* [REQUIRED ACTION]: Please reproduce the lines from the one containing "The image size" through the end of the data below exactly as they stand, and omit all pictures.

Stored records
Start of Block
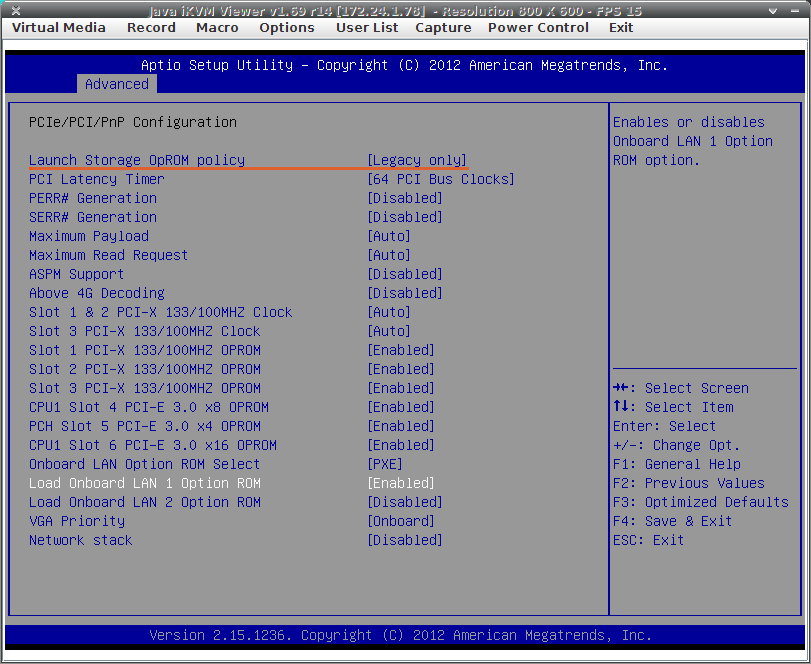
Task: Toggle the Network stack Disabled value
Action: coord(405,540)
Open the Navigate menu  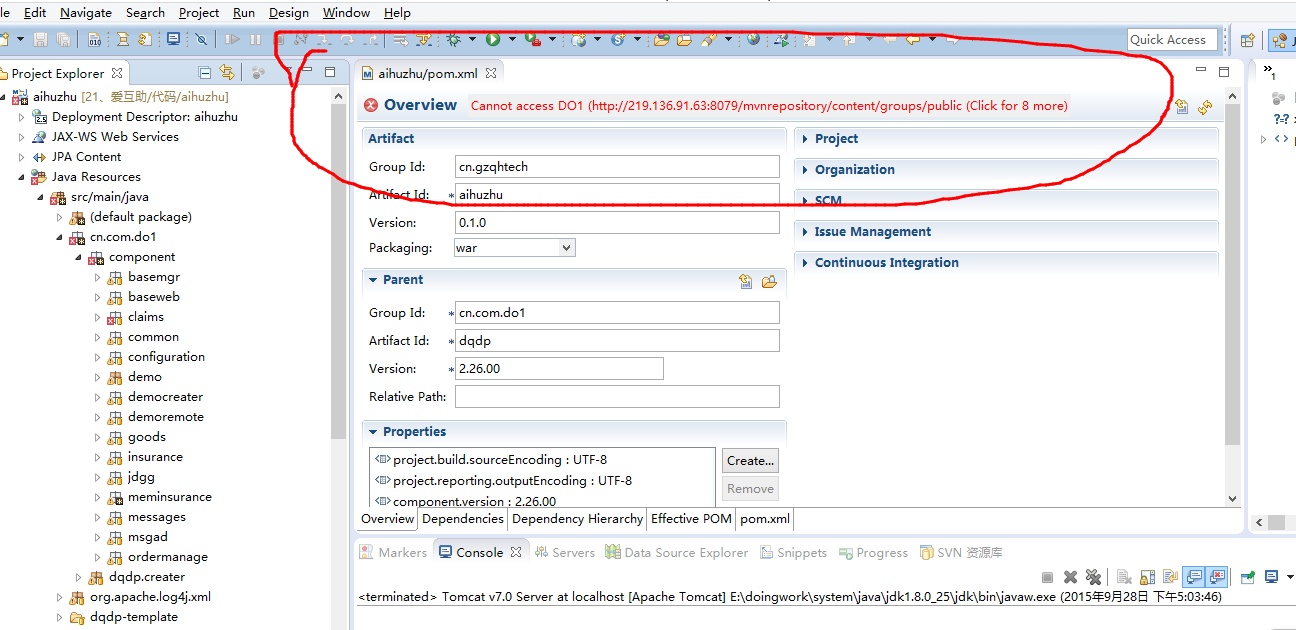[86, 13]
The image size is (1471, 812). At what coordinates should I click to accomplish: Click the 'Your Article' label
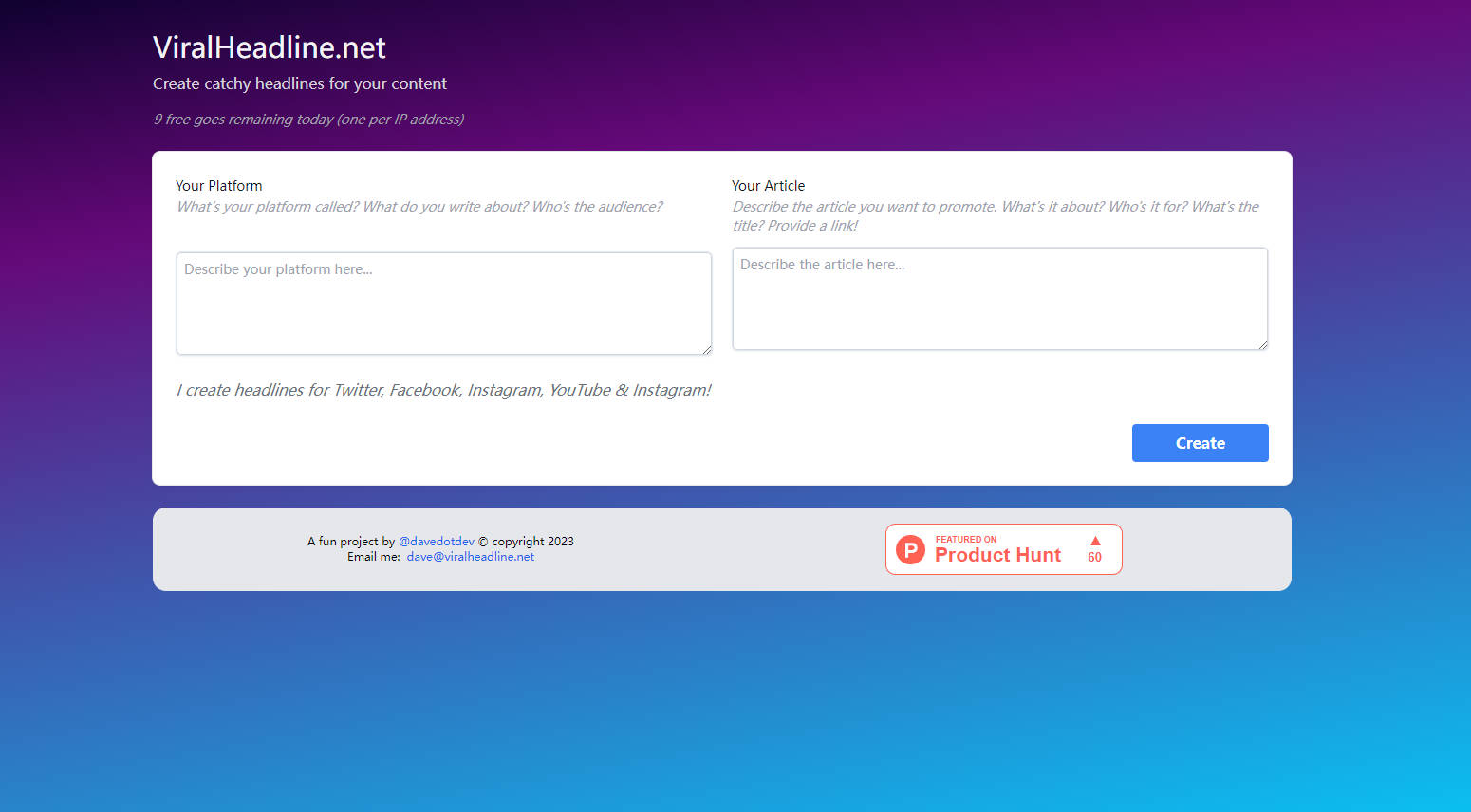coord(768,186)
End of Block
* [WRITTEN ANSWER]:
The image size is (1471, 812). At what coordinates should I click to accomplish: Click the 'Your Article' label
coord(768,186)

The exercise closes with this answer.